Quanto manca oggi frère Roger? “È una domanda interessante. La sua morte fu uno shock, anche se ci aveva già detto che nei mesi successivi frère Alois avrebbe preso il suo posto come priore. Nel 2015 abbiamo celebrato il centenario dalla sua nascita ed è stata l’occasione per guardare in modo più oggettivo al primo periodo della vita della Comunità, passato insieme a frère Roger, che una ventina dei fratelli attuali non hanno mai incontrato. Il 4 luglio ho incontrato Papa Leone, che ci ha invitato a fare ciò che possiamo per mantenere il carisma della fondazione ma ascoltare lo Spirito per essere aperti al nostro tempo”.
Taizé propone a ognuno di vivere un ‘pellegrinaggio di fiducia sulla terra’. Può essere la risposta alla voglia di conflitto espressa anche da molti giovani? “Noi non cerchiamo di influenzare il prossimo, continuiamo ad ascoltare piuttosto che promuovere i nostri punti di vista. È molto difficile ma rimane importante. Frère Roger ci chiedeva di non attirare attenzione verso noi stessi ma di guardare al Cristo. Non siamo una fazione cristiana né pretendiamo di essere una grande comunità. Non invitiamo personaggi famosi. Piuttosto, continuiamo a offrire a tutti un luogo per la preghiera e la riflessione. Sono esperienze che a volte maturano anni dopo”.
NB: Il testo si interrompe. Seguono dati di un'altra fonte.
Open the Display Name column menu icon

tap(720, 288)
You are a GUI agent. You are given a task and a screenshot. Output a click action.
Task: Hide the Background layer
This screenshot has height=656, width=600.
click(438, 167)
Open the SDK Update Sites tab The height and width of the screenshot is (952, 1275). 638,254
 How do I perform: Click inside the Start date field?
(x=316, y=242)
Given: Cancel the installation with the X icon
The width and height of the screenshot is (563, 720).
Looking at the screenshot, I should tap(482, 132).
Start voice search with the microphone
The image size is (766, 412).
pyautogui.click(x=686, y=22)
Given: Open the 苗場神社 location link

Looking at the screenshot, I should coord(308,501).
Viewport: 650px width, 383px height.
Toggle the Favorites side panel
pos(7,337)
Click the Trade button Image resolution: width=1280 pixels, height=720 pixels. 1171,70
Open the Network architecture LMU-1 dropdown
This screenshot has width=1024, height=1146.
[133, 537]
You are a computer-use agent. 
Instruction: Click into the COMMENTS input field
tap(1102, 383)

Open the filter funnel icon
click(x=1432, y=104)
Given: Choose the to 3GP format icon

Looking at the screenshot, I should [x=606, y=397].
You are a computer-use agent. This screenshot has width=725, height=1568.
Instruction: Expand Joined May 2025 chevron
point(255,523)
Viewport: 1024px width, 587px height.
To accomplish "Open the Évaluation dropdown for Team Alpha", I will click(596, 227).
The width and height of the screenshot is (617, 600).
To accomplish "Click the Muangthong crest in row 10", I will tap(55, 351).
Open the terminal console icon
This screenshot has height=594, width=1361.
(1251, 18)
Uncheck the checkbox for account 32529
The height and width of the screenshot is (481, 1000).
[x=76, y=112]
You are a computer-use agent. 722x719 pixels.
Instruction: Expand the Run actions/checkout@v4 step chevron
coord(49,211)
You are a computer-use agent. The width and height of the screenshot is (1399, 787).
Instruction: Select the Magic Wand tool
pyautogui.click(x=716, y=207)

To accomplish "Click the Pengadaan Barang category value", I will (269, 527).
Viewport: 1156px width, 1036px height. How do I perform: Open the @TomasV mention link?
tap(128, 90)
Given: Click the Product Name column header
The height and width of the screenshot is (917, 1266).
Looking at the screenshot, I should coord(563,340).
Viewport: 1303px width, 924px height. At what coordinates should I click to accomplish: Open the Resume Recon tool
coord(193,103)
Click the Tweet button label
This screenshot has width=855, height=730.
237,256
Dopo un viaggio in Ucraina, frère Matthew ha scritto la lettera ai giovani che viene distribuita e commentata dagli ospiti di Taizé nel corso di quest’anno. Il suo titolo e l’invito finale sono, aggiornando il detto latino, di ‘sperare oltre ogni speranza’, non ‘contro’. Sembra un invito ambizioso. È realistico? “Anche la nostra Comunità ha avuto dei momenti di crisi. Ci hanno ricordato che non possiamo affidarci solo alle nostre forze ma dobbiamo vivere ancorati a Cristo e al Vangelo, che ci dice che la morte e la sofferenza non avranno mai l’ultima parola. Dopo la Seconda Guerra Mondiale, l’Unione Europea ha portato insieme popoli che fino a pochi anni prima erano stati nemici. Guardando alle tragedie del passato, più volte grandi speranze si sono concretizzate”.